In contrast, patients in Cluster 2, who had normal lumbar alignment with significant postoperative improvements in LBP, likely experienced LBP originating from knee OA. Iijima et al. reported that the varus thrust, which frequently occurs in knee OA, is a factor associated with more severe knee OA-originated LBP [23]. These authors suggested that proximal gait adaptations, such as lateral trunk leaning to avoid knee pain, may result in muscle soreness and fatigue, leading to myofascial LBP. Furthermore, Ramsook et al. noted that myofascial LBP arises from muscular dysfunction, differing from LBP caused by spinal degeneration [26]. Correcting the knee pathology in these patients through TKA may greatly improve LBP.
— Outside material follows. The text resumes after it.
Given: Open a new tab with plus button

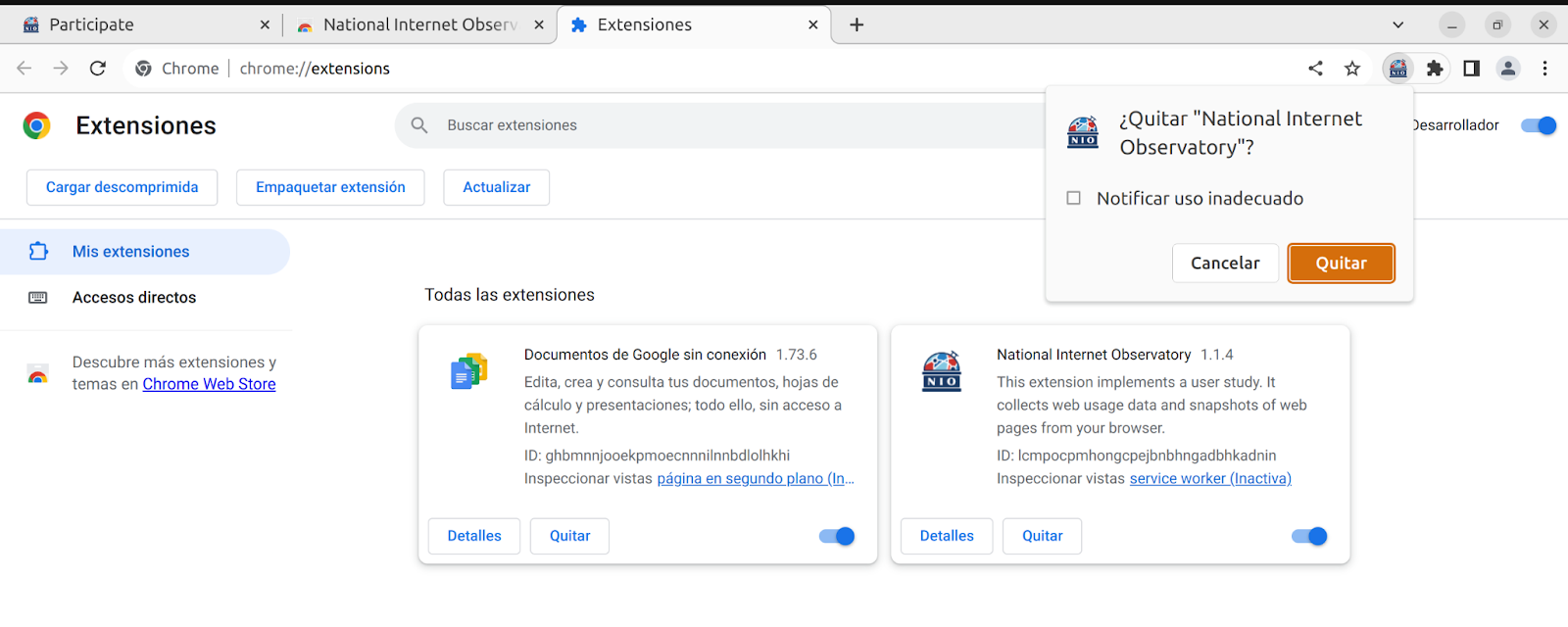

This study provides valuable insights into the relationship between lumbar alignment, TKA, and LBP, but there are several limitations to consider. Firstly, the small sample sizes, especially in Cluster 3, reduce statistical power and may obscure subtle outcomes. Secondly, this study included only patients who underwent unilateral TKA. The presence of flexion contracture or other deformities in the contralateral knee, which were not addressed in this study, may have influenced sagittal alignment and LBP improvement. Additionally, other potential spinal pathologies, such as scoliosis, muscle imbalance, or early disc degeneration, were not systematically assessed and could have influenced postoperative outcomes. While validated tools such as the ODI and EQ-5D were used to evaluate LBP and quality of life, their applicability to this specific patient population may be limited and should be interpreted with caution. Moreover, as this was a single-center study, future multicenter studies with larger cohorts are warranted to validate the generalizability of our findings. Finally, the short follow-up period may not fully capture the long-term effects on LBP and functional outcomes.
Conclusions
Our findings suggest that patients with no significant lumbar spine deformity but who suffer from severe LBP, such as those in Cluster 2, may have experienced myofascial or other forms of secondary LBP related to knee OA and may therefore benefit substantially from TKA. In contrast, patients with severe lumbar deformity, like those in Cluster 3, experience minimal improvement in LBP post-surgery due to lumbar-originated issues. These results, based on the novel perspective of distinguishing LBP into spine- and knee-originated causes, highlight the originality of this study and suggest substantial treatment benefits through tailored approaches to individual patient conditions. These findings highlight the importance of assessing PI-LL mismatch prior to TKA, as it may help guide surgical sequencing, optimize candidate selection, and refine expectations for LBP improvement. However, further follow-up and larger-scale studies are needed to validate these findings and fully understand their clinical implications.